- **TASK INSTRUCTIONS**
[1] List every number written in digits in the excerpt below on chimps and urban wildlife, and give what each one refers to.
[2] Please answer these questions from the excerpt below on chimps and urban wildlife:
(a) To whom was the guest lecture on chimps delivered?
(b) How many minutes does the walk to Peartree Green take?
(c) With which organization did the volunteering at forest school take place?

# START OF EXCERPT PROVIDED

I also read a lot of studies about chimp language and behaviour, and, as a teaching fellow at the University of Southampton, for several years I delivered a ‘guest lecture’ on chimps to international pre-sessional students. These lectures were designed to give students a chance to experience general lectures before their Masters programmes. For me, it was an opportunity to share my enthusiasm, and perhaps change the way chimps were viewed by some students, most of whom were from countries with poor animal welfare standards, and in some cases, places where chimps were kept as pets.

My guest lecture, with a photo of chimps at Ngamba Island.

So how did I get from being obsessed with one species native to Africa to becoming interested in urban wildlife? These two seem a long way apart, but on reflection, they’re not really. As I learned more about chimps, and their close relatives bonobos, I shifted from focussing on how like humans they are, to how important they are in their own right. I also learned about the importance of habitat conservation and, through Jane Goodall’s example, about how to work with local people, to listen to their experiences, and find ways for them to share the land with chimps. When I moved to the Peartree area of Southampton in 2014, and discovered Peartree Green, I started to shift my focus to wildlife near me. It’s a special site, a local nature reserve with over 1400 species recorded so far, and it’s so close that I can walk there in three minutes and visit it daily. I started identifying the wild flowers there, realising how few I recognised. I was interested in the common ones, not just the rarities. There’s a local birder who counts all the pyramidal orchids each year, so one April I decided to count all the dandelions in bloom. There were 874.

Head and shoulders shadow with dandelions

I joined the Friends group because I wanted to help protect the reserve, and to do that, we needed to engage with people effectively. When school groups visited, I helped out, and found it so much fun that I started volunteering at forest school with the Hampshire and Isle of Wight Wildlife Trust, now my employer.

# END OF EXCERPT PROVIDED
# START OF MATERIAL PROVIDED

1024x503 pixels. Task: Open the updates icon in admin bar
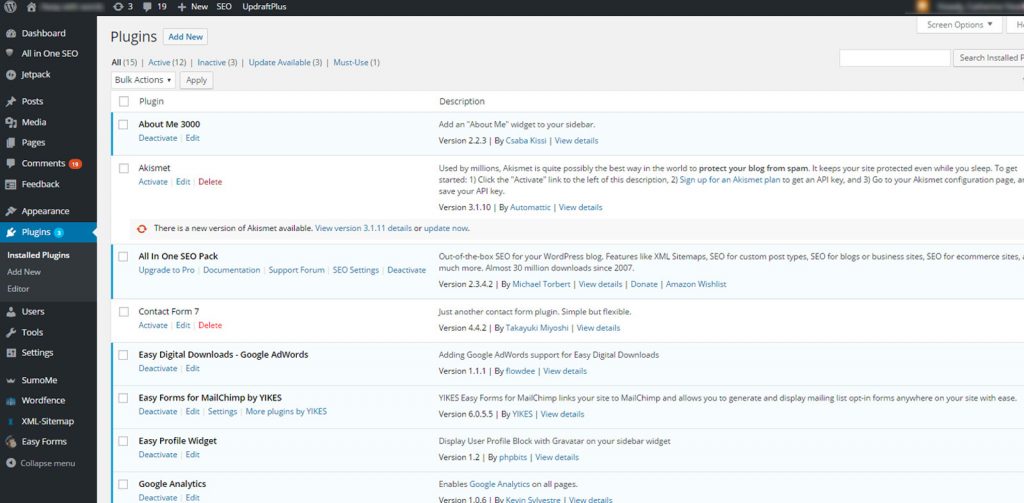point(119,7)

# END OF MATERIAL PROVIDED

- **ANSWERS BY TASK**
[1]
- 2014: the year of the move to the Peartree area of Southampton
- 1400: the number of species recorded so far at Peartree Green ("over 1400")
- 874: the number of dandelions in bloom counted one April

[2]
(a) International pre-sessional students
(b) Three minutes
(c) The Hampshire and Isle of Wight Wildlife Trust